I'm working on an algorithm that's split up into multiple parts, each of which performs different tasks but is more or less separate from the others, by which I mean the only interaction between the parts is the passage of a single piece of data from one part to the next like a conveyor belt. I was doing some unit tests for the algorithm and I was wondering, is it a bad idea to use the same tests cases to test each part of the algorithm?

I thought it might be a good idea at first, since it saves me having to rewrite a whole new set of test cases for each step in the algorithm, but as I got further into it I realized some parts of the algorithm were more specific to certain tasks than others.

For example, one step in the algorithm reads a file and spits out a set of strings, which is then used by a later step in the algorithm to produce another set of completely different objects. Should separate tests be designed to specifically test the integrity of this first step?

Another thing that turned me off to the idea of using the same tests cases for multiple steps in the algorithm is that the output of one step might be complete gibberish to the step proceeding it. So a test case could pass for one step in the algorithm, but fail in the next step because despite the fact that the previous step was able to correctly parse the input data, the output is unusable to the next step.

tl;dr should the same tests be used for all the steps in an algorithm?

EDIT (In response to possible duplicate): From what I can tell, that question doesn't seem to be asking about a linear algorithm (like the conveyor belt model I described above), it seems instead to be talking about combining data from multiple individual non-contiguous components.

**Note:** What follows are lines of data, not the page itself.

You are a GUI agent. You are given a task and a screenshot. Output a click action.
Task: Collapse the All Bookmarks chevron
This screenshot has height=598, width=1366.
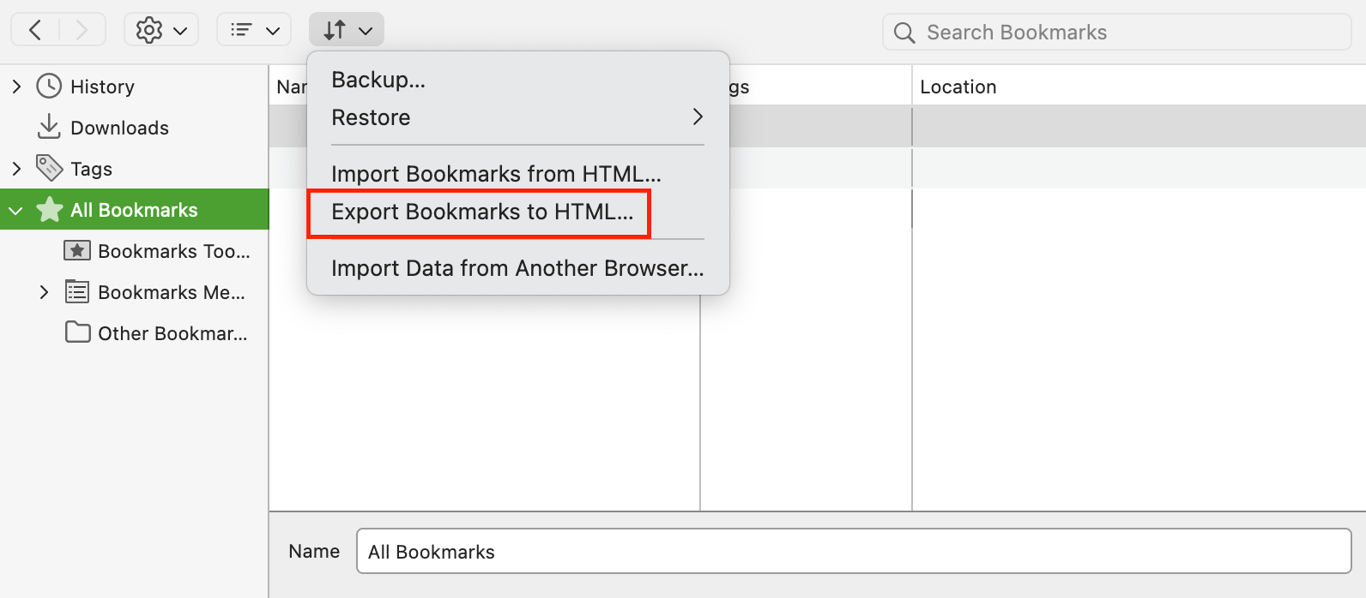14,210
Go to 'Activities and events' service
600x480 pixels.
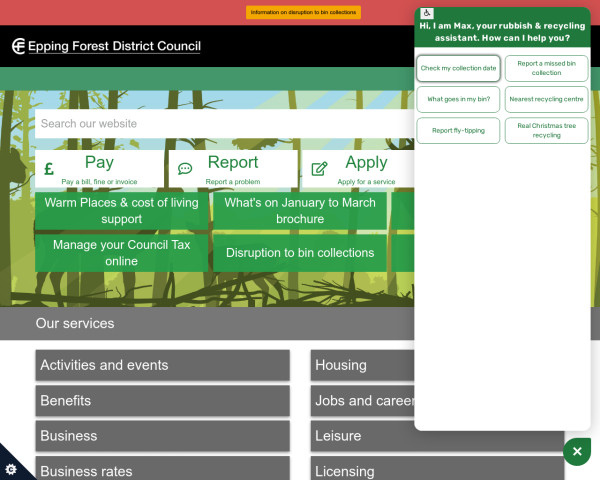pos(162,365)
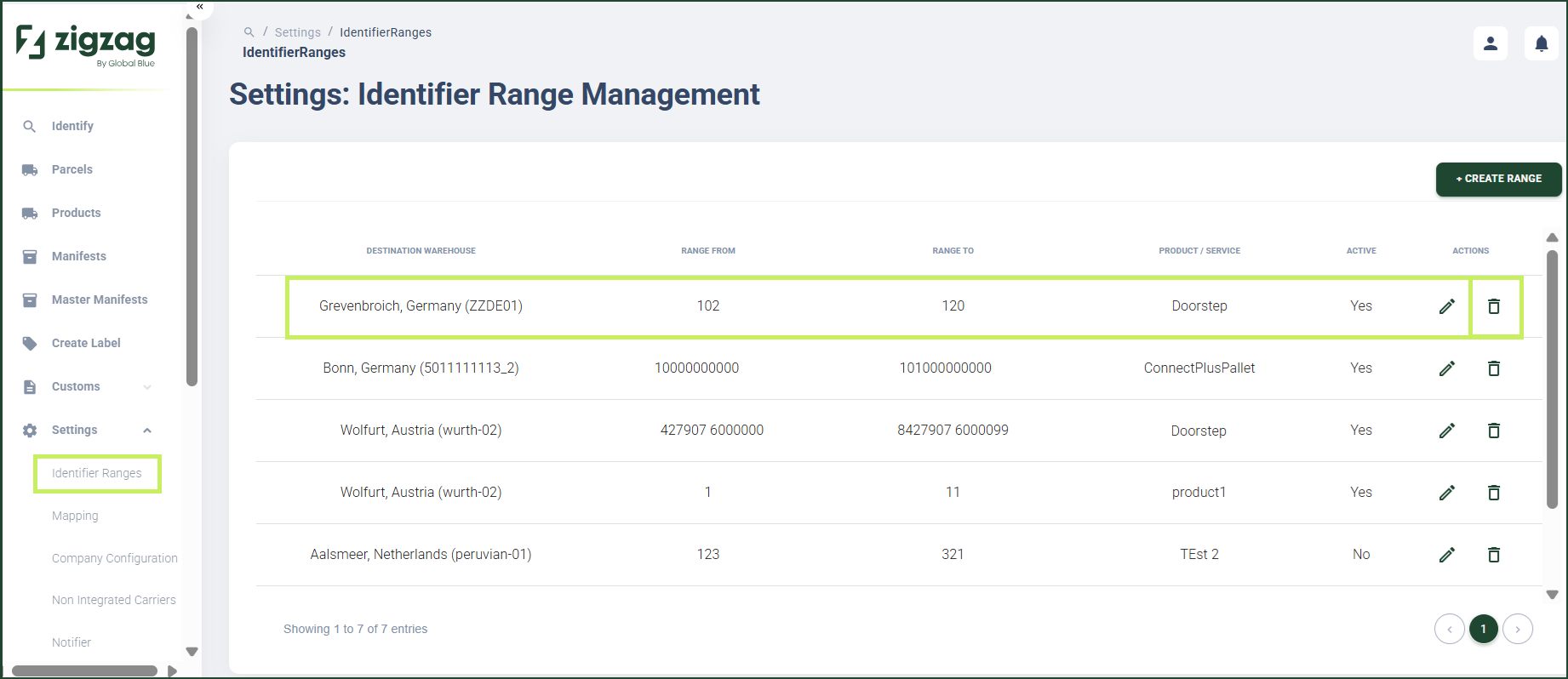
Task: Delete the Grevenbroich, Germany range with trash icon
Action: pyautogui.click(x=1493, y=306)
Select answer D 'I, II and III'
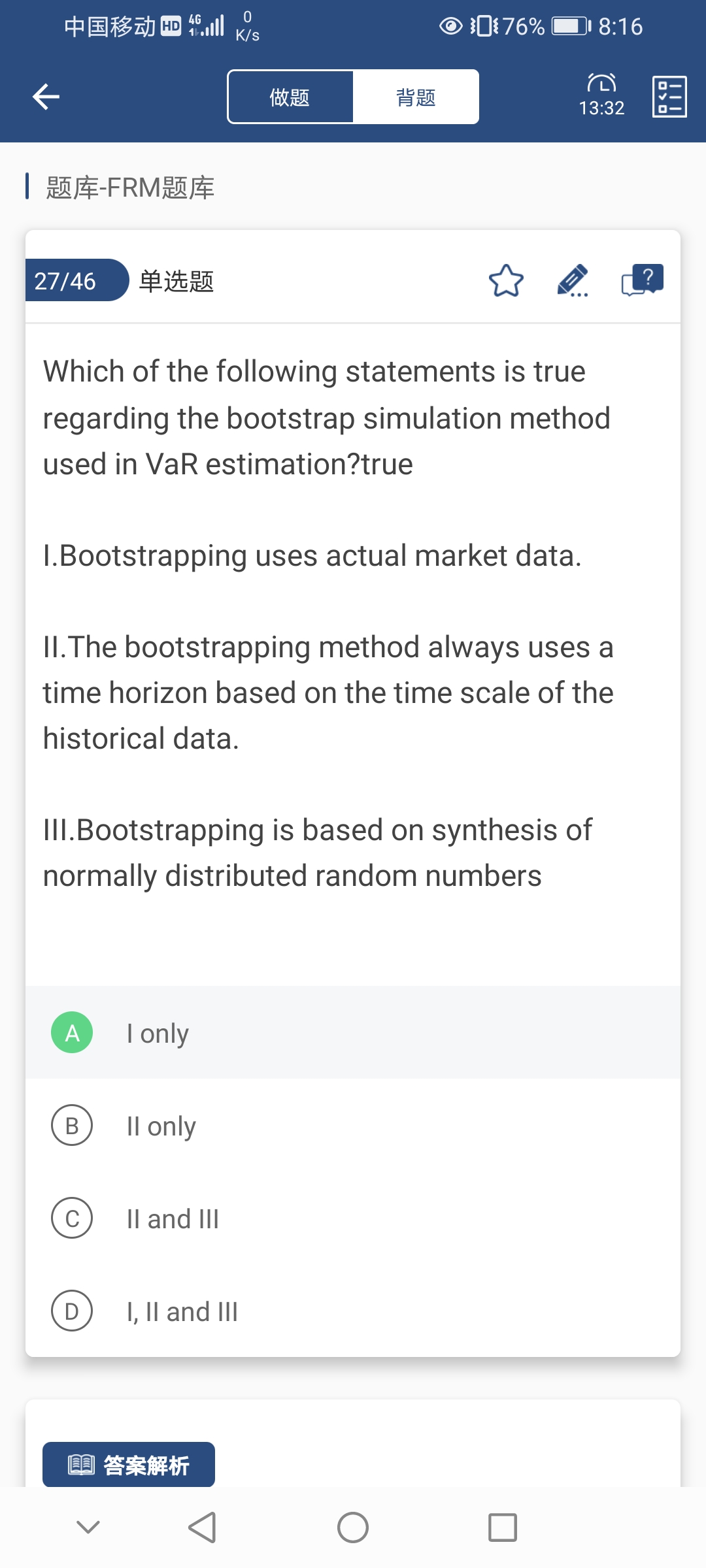706x1568 pixels. 353,1311
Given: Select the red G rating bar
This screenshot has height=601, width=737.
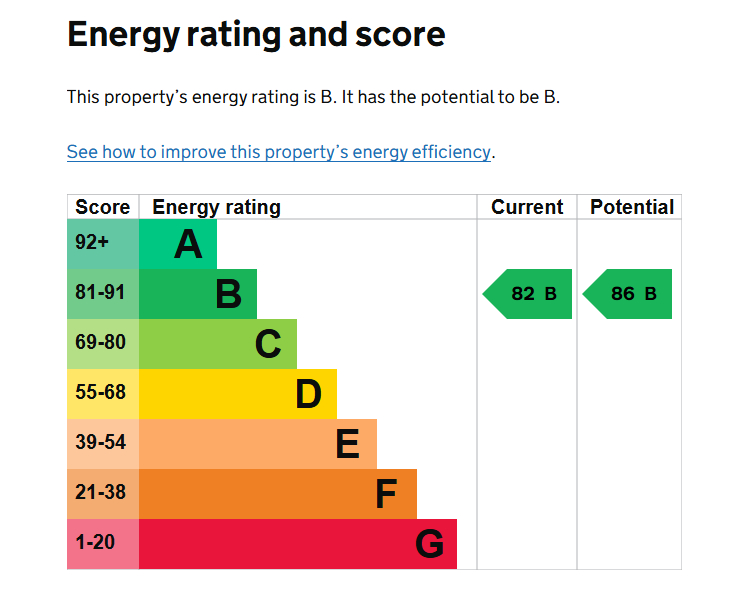Looking at the screenshot, I should pyautogui.click(x=298, y=544).
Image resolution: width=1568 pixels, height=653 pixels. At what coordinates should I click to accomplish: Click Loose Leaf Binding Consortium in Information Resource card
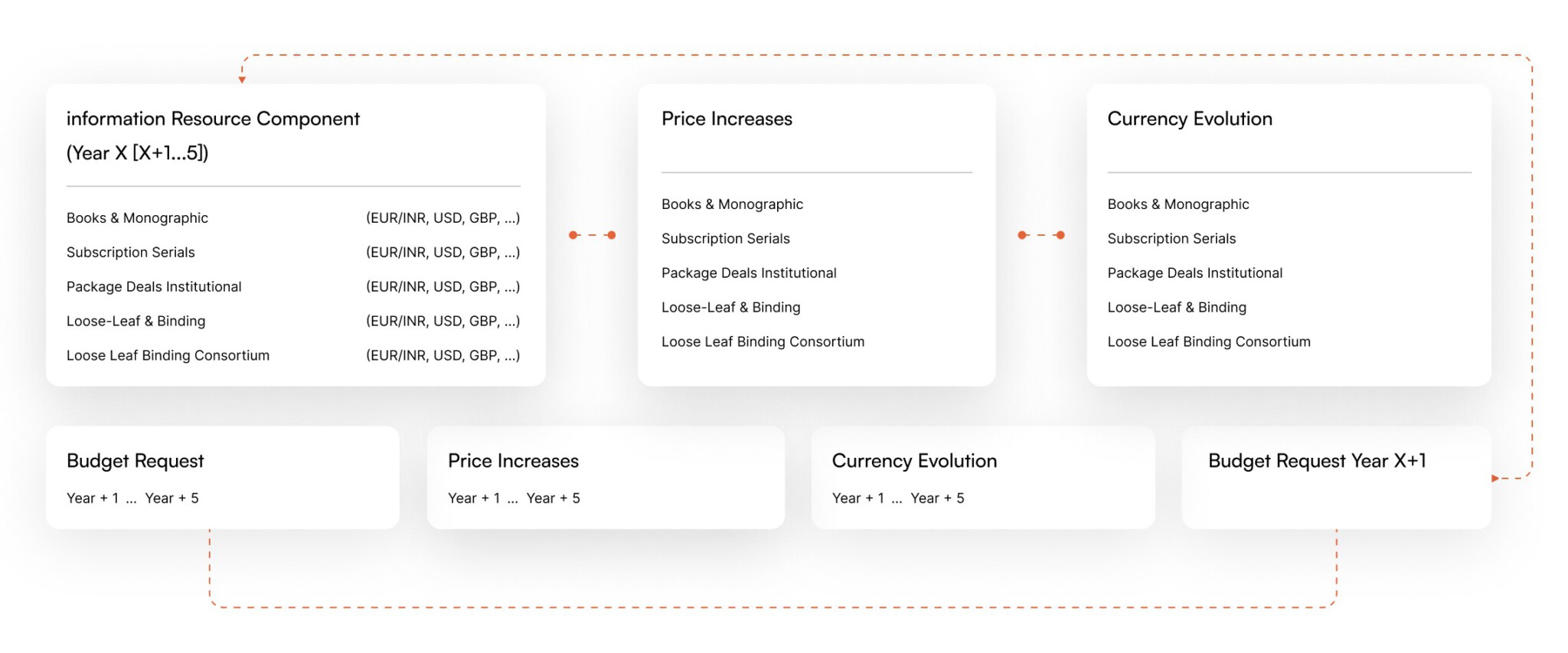pos(168,356)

It's also not asking about whether or not the same tests should be used for all steps.


1 Answer 1


A good guideline is that your tests should exercise all the code that you've written.

If different inputs cause different code paths to be executed, it is a good idea to choose your test inputs so that every path is covered. More thorough testing also tries to ensure that every path is covered under different circumstances, particularly with extreme values, boundary conditions, etc.

The fact that your algorithm is in multiple parts doesn't change these principles. Since you say that you have a choice which input data to use for testing different phases of processing, I'm assuming that te steps of your algorithm can already be called in isolation. That is an excellent design, and it simplifies testing because you can achieve coverage with less effort (if three steps have four paths each, you need only 12 test cases, not 64).

If your test cases reflect real uses that your algorithm will be put to, then it's a good idea to use them for all steps - after all, that's what is actually going to happen.

It's true that if part of your algorithm fails and prevents the next stage from working, that will prevent you from catching bugs in the second stage. However, you'll have to fix the first part anyway before you publish the code, and the test suite is supposed to succeed 100% before you're done, so there is little point in choosing test cases to work around known defects. The defects shouldn't be there in the first place, so you have to work on the first stage no matter what, and it's simpler to do this first. It saves you the effort of making your tests robust against errors that can't be allowed to stay in the code anyway.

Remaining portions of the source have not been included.